By Anne Marie Amacher
The Catholic Messenger

DAVENPORT —Working in the medical field can mean long hours for health care providers, impacting them and their families, said Bishop Thomas Zinkula. But the practice of medicine is about love and healing he told medical professionals during the White Mass Oct. 21 in Christ the King Chapel on the St. Ambrose University campus.

Anne Marie Amacher
Dr. Clem Cunningham, a retired physician from Illinois, talks with Dr. Kathleen Raviele after her presentation Oct. 20 on “Bringing a Culture of Life to the Practice of Medicine.” She spoke after the White Mass on the St. Ambrose University campus in Davenport.

The bishop reflected on the movie “The Green Mile,” in which an inmate, John Coffee, has the power to heal. He even heals a correctional officer and the warden’s wife. “But healing wears him out,” the bishop said. Jesus was a healer, too, and paid the price for his healing power. Bishop Zinkula noted that Jesus was never too tired to help others. Everyone has challenges and weaknesses, but all can find power in the Holy Spirit, the bishop continued.

After Mass, Dr. Timothy Millea, president of the St. Thomas Aquinas Guild of the Quad Cities, a chartered guild of the Catholic Medical Association, welcomed attendees to a presentation at the Rogalski Center on campus. Dr. Kathleen Raviele, a Natural Family Planning OB/GYN practitioner from Georgia spoke on “Bringing a Culture of Life to the Practice of Medicine.” She served as Catholic Medical Association (CMA) president in 2008.

In her talk, Raviele said the CMA was founded in 1932 to foster fellowship, spiritual growth and bioethical training for Catholic physicians. It has collaborated with several groups including the National Catholic Bioethics Center, American College of Pediatrics and Christian Medical and Dental Association.

She spoke at length about the legalization of abortion, noting that abortions are performed most often in the first trimester (83 percent) and with the first pregnancy. The estimated number of illegal abortions in 1972 was 586,760. By 1978, five years after abortion was legalized, an estimated 1,157,776 abortions were performed in the United States. By 2008, the figure peaked at an estimated 1,210,000 abortions. Raviele believes the number of abortions is underestimated by 15 percent.
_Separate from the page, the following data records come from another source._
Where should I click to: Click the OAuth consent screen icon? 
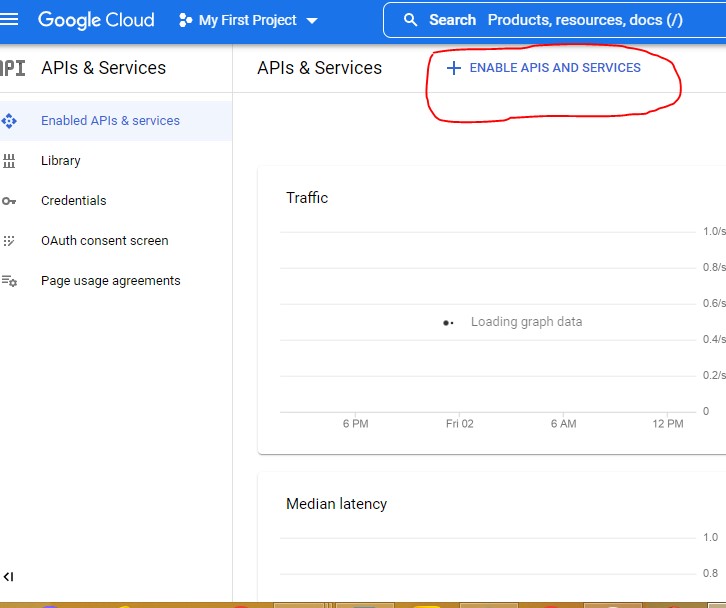(x=10, y=241)
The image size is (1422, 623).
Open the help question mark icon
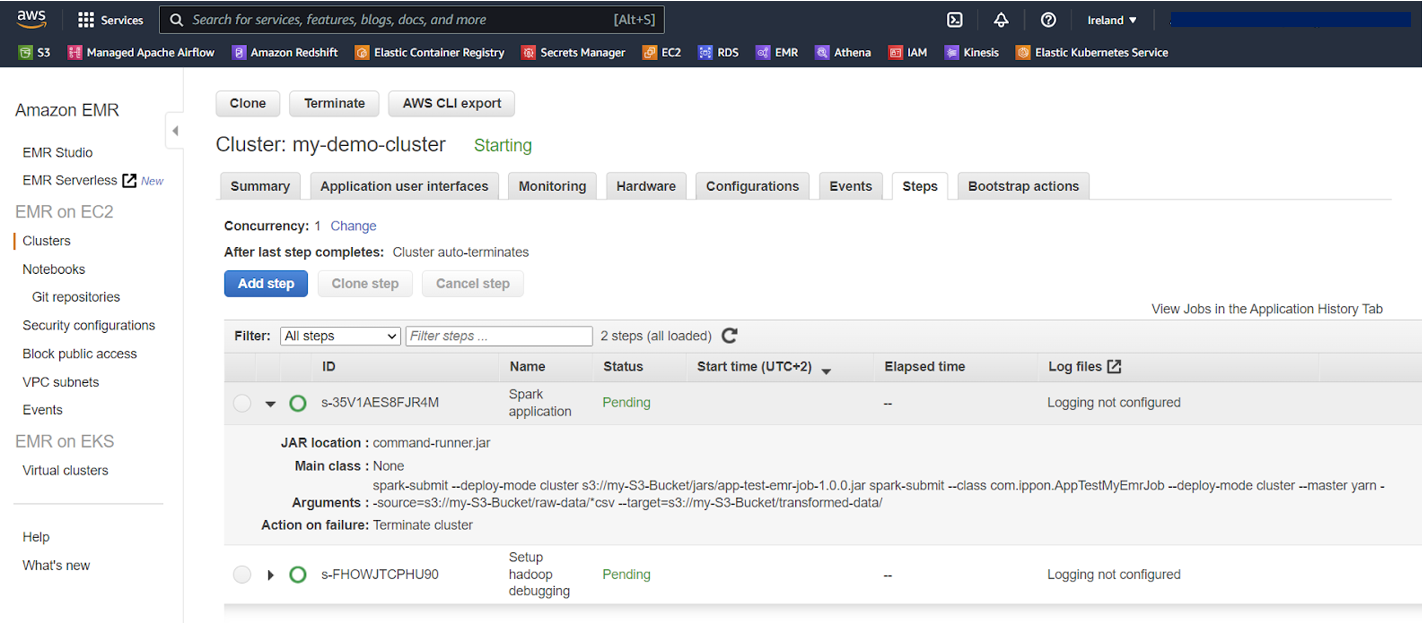pos(1048,20)
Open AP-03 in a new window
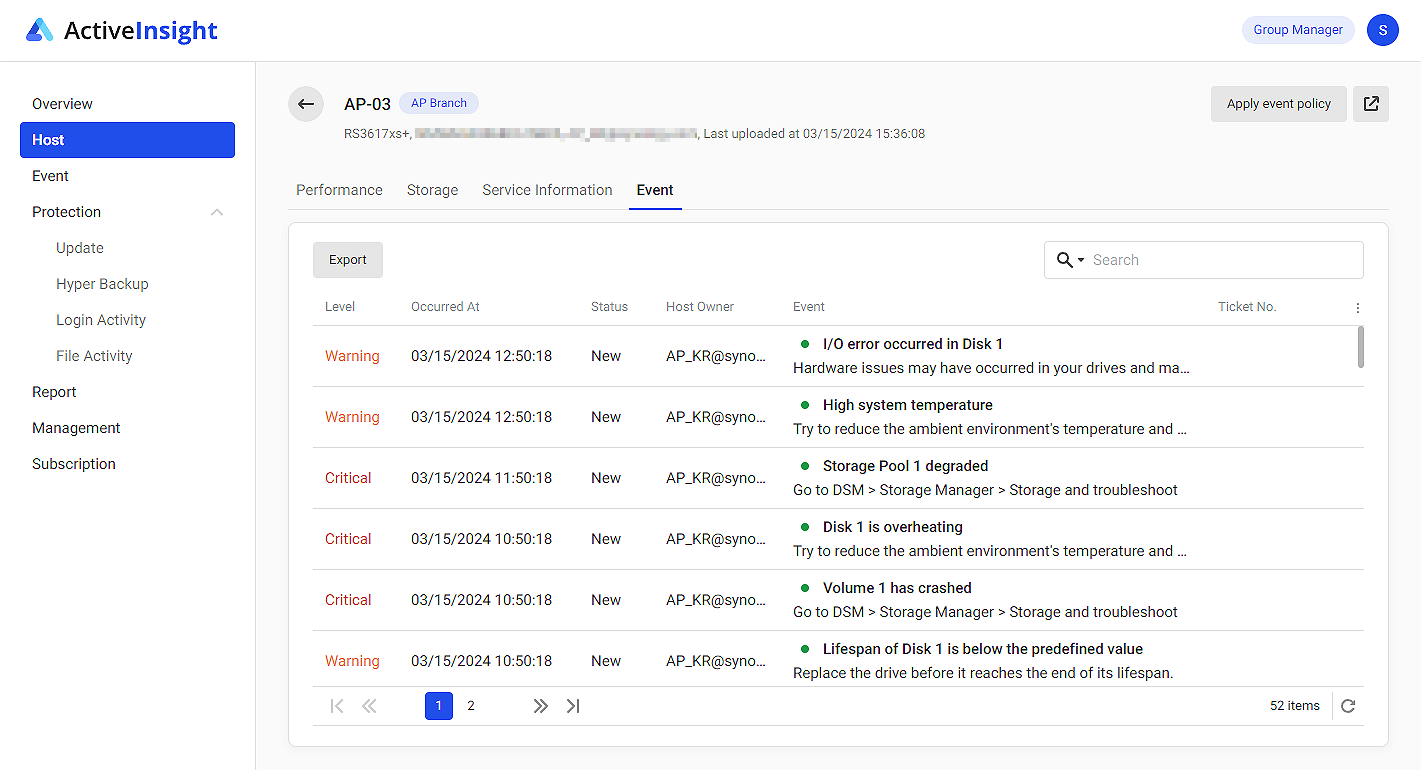Viewport: 1421px width, 770px height. click(1371, 103)
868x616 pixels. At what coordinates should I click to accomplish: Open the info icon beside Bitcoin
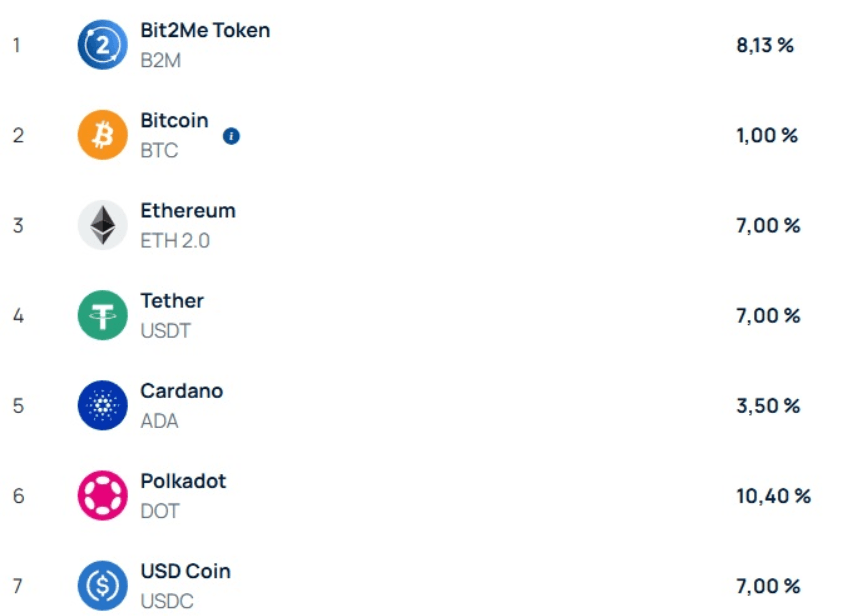(x=231, y=136)
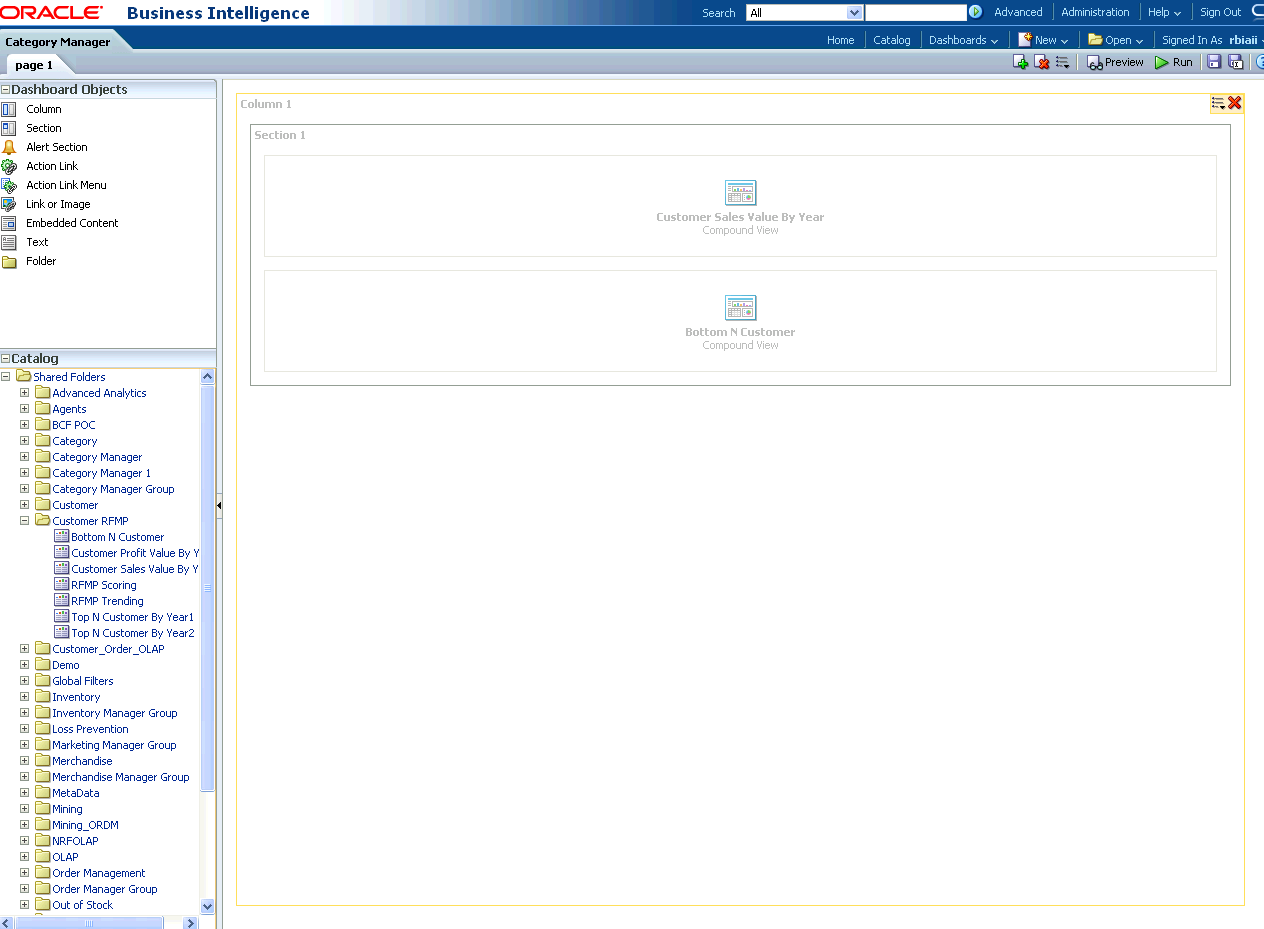Switch to the page 1 tab

point(34,65)
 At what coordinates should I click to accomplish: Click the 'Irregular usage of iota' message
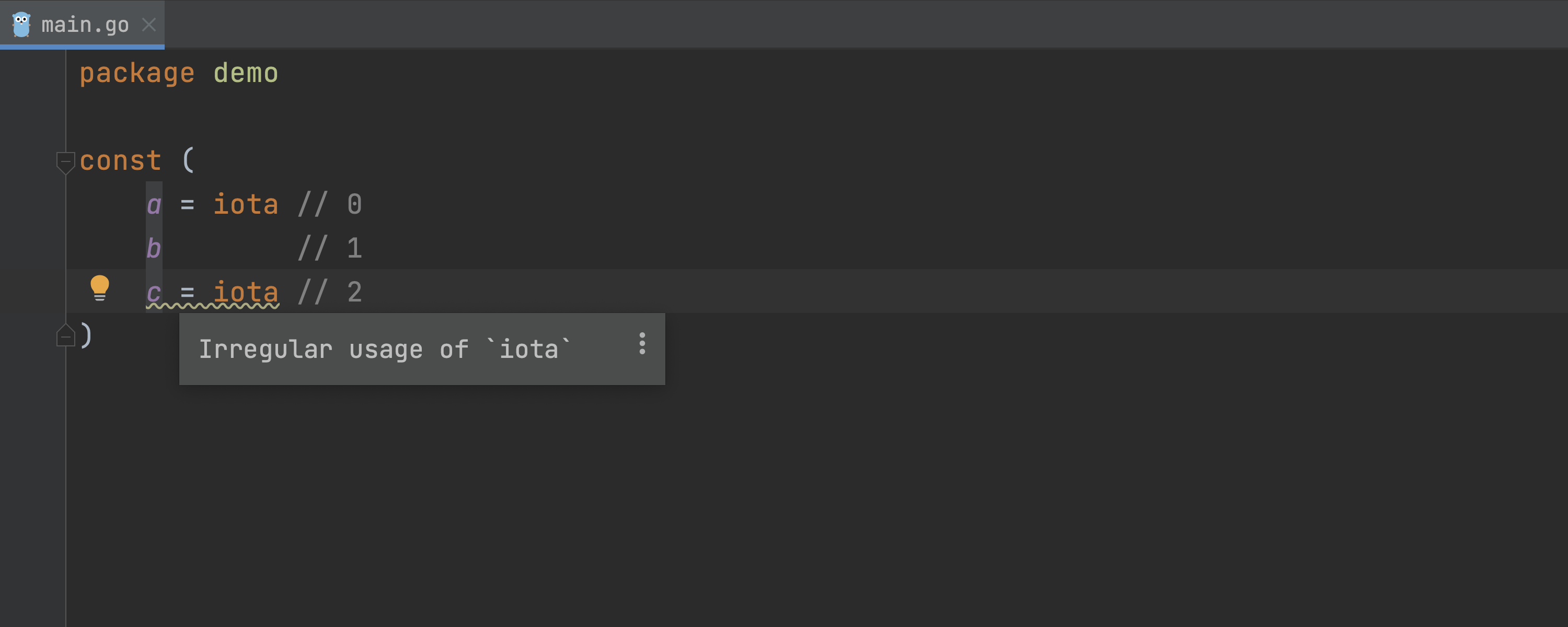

She pointed out that reporting is voluntary in most states and three states — California, Maryland and New Hampshire — do not report abortions, according to the Centers for Disease Control (CDC). The Guttmacher Institute, a research and policy organization with ties to Planned Parenthood, provides many of the statistics to the CDC. Standards for reporting complications of abortions — such as future preterm births, mental health issues for the mother, an increased risk of breast cancer and maternal death — are not required.

Raviele said that women can change their minds about abortion. If they use choose medical abortion (abortion pills), the effects can be reversed, provided the woman has not taken the second abortion pill. If she has taken RU-486, but not misoprostol, she can be given progesterone throughout the first trimester of pregnancy. “There is a 53 percent success rate. About 300 babies were saved as of the end of 2016,” Raviele said.

She emphasized the value of marriage and family. Marriage, as a sacrament, is a source of grace for a couple. She also spoke about homosexuality. Every person should be treated with respect for their personal dignity, she said, but Catholic physicians cannot support homosexual “marriage,” transgender surgery or make referrals or perform assisted reproductive technologies.

Medical professionals are encouraged to help with Catholic marriage preparation, learn how to manage female problems and infertility according to church teachings and to support Courage and Encourage programs for families and their loved ones who identify as homosexual.
Raviele said the treatment of fertility in a culture of death emphasizes contraception until couples are “ready” to have children and sterilization once they have the number of children they desire. That same mentality applies to infertile couples, who are encouraged to do anything to get pregnant as long as science allows it. “The response of the Catholic physician is ‘I have something better for you.’”

Natural Family Planning offers a number of choices to monitor and interpret a woman’s natural biological markers for fertility, she said. The information can be used to achieve or avoid pregnancy. Artificial birth control, on the other hand, can result in side effects such as heart attacks or loss of a new life. She also reviewed moral and immoral treatment for fertility issues. Moral treatments include surgery for adhesions, endometriosis, fibroids and repair of fallopian tubes. None of these treatments interfere with the conjugal act, she said.

In conclusion, Raviele quoted from Romans 12:2: “Do not be conformed to this world but be transformed by the renewal of your mind, that you may prove what is the will of God, what is good and acceptable and perfect.”